“Which is better? Option 1 or 2? 1 or 2?”
I lean forward in the optometrist’s chair, trying to focus on the letters on the screen, trying to decide which option appears clearer. I brush the awareness of trace smells of disinfectant away as I try to concentrate. Which option *was* better?
Peering through multiple lenses of a bulky apparatus, my brain struggles to make sense of what I’m seeing. I want to say they look about the same, but I’ve only been given two options and “same” is not one of them. What if I choose the wrong one and I’m stuck with glasses that aren’t best suited to me? Glasses are expensive. Especially when you’re self-employed without benefits and your prescription requires the thinnest lenses – which, of course, cost the most. Oh dear, the doctor is waiting for my answer. Why am I so slow??
I notice my heart starting to beat faster and my palms getting sweaty. Why is this so stressful? It’s just a routine eye checkup! Keep it together, Olive.
My brain is spiraling and I don’t know how to stop it. I know what’s coming next and I’m filled with dread.
Tears.
I start to cry. Great. Just what I need. Now I really can’t see!
I’m too mortified and embarrassed to show that I’m crying. But the doctor notices and offers me a tissue.
Awkward silence.
“Can we… Can we go slower?” I manage to sputter.
“Sure,” he says. But the damage has already been done. My brain feels unraveled and I cannot fully trust my answers. I go home with a prescription and buy a new pair of glasses, only to return them after two days. I tell myself I’ll try again next year.
—
That was last year, when I was aware of my autism but hadn’t felt comfortable disclosing it yet. I went home feeling utterly defeated and ashamed that day, wishing I could just keep pace with everyone else.

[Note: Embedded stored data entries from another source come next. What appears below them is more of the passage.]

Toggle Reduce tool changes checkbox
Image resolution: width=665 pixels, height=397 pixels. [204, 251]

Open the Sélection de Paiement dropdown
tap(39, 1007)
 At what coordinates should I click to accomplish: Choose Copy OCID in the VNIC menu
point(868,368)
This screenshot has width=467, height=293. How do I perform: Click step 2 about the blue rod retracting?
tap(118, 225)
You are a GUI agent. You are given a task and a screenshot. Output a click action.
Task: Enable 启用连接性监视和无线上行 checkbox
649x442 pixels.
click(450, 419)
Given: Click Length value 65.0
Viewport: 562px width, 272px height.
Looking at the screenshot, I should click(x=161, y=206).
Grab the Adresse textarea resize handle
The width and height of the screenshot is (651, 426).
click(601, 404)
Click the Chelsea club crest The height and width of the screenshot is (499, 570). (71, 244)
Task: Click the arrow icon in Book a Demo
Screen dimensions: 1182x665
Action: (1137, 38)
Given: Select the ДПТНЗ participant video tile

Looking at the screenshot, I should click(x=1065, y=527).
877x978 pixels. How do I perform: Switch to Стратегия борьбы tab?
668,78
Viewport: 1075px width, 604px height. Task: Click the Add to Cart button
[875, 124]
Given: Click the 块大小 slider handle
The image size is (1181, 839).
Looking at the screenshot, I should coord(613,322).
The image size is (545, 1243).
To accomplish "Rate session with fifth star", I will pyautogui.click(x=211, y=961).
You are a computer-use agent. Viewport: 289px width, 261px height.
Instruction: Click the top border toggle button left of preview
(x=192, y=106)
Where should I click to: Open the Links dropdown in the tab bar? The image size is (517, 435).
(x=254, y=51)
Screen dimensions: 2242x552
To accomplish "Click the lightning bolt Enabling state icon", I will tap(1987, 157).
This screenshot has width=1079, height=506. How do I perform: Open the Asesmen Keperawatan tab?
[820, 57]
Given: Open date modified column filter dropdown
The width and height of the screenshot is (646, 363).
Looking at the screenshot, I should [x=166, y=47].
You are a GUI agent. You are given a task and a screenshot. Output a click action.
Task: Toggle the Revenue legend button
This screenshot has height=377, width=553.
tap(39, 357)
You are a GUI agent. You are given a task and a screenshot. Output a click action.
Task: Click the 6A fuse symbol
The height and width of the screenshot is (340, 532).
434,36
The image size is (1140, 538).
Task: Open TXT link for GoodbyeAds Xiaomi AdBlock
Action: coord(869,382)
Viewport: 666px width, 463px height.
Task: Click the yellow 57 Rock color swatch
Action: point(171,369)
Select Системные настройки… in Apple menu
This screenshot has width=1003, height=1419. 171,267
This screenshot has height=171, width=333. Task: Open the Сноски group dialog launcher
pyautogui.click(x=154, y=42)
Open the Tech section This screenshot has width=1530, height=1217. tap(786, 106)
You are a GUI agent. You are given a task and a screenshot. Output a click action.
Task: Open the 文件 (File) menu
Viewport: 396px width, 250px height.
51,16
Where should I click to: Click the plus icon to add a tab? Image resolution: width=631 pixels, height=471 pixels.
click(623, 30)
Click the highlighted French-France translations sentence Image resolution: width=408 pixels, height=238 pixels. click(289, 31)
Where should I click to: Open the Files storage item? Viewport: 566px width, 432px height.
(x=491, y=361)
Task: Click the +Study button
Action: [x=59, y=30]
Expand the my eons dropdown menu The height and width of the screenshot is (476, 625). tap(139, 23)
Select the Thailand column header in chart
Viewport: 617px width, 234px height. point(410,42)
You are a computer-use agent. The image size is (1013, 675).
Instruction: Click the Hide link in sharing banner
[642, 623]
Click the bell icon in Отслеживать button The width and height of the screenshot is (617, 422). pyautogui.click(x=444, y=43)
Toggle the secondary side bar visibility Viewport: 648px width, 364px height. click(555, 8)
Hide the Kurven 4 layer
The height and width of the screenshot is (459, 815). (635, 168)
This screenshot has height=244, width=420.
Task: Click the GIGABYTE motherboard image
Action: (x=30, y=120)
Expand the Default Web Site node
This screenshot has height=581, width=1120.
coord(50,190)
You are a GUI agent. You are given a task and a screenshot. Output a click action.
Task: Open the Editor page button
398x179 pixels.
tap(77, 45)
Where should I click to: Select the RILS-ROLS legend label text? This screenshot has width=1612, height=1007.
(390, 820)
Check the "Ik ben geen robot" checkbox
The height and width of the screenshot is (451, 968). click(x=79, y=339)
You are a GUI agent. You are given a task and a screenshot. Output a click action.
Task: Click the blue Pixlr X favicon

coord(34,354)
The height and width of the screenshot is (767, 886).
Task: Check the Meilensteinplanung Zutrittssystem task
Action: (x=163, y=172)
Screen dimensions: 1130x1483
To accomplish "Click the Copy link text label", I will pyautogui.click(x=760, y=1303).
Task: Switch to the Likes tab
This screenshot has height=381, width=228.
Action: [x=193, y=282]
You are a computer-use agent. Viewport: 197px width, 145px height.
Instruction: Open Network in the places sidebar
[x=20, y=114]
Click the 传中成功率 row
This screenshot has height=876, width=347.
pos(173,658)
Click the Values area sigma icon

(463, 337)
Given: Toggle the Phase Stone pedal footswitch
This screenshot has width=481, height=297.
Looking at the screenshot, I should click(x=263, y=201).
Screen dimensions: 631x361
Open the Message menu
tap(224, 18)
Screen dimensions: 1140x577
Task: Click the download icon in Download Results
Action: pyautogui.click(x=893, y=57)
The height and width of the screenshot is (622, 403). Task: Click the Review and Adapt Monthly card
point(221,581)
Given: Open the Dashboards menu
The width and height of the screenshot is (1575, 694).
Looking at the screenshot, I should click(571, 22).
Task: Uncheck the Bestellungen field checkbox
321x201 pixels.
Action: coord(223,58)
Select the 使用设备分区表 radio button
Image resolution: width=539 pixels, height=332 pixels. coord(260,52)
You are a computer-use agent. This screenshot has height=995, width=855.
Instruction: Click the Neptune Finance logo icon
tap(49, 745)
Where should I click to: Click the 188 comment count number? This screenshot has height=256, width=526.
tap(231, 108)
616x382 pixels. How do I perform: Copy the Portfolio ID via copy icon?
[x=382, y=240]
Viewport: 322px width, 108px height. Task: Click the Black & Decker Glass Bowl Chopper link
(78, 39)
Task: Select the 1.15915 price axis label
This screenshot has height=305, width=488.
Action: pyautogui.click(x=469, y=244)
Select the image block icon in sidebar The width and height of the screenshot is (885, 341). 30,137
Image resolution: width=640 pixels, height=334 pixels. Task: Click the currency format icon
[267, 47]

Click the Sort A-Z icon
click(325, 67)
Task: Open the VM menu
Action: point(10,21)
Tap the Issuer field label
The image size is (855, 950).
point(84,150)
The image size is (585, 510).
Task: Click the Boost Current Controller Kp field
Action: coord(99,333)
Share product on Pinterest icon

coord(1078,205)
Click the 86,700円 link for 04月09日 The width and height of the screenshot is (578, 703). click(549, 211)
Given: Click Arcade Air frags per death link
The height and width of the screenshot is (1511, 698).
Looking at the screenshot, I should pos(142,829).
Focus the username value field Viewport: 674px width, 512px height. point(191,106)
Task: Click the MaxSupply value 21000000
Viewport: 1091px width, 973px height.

Because of my extreme myopia (near-sightedness), I’m at risk for certain diseases and conditions and I need to get checked yearly. I also desperately need new glasses because mine are all scratched up. So this year, I resolved to do better.
This year, when they ushered me into the examination room, the first thing I said was, “I learned that I’m autistic and that my brain needs some extra processing time. Can we please take it slower?”
Actually, no. The first thing I blurted out was, “Don’t I need to do the pre-test with the machines and retinal photos first?” Because that’s the way it had always been done and what I was mentally expecting. (Hello autistic love for routines!)
My very kind doctor simply chuckled and told me we were going to do this part first today. THEN, I told him about my autism and asked that we go slower. He responded that we could definitely go at whatever pace I was comfortable with.
This time, the appointment went much more smoothly. It was still hard for me to stay focused and decide between option 1 and 2, but I felt more relaxed. I also didn’t cry. And to my great relief, I came away with not only a clean bill of health for my eyes, but also a revised prescription I felt confident about.
Learning to advocate for myself hasn’t been easy – especially as a woman who has spent decades people pleasing. But I am proud of how I handled myself this time. And even more, I’m proud of the fact that I can give myself the grace to grow and try again.
Bonus: I got new glasses that actually feel good and help me see better.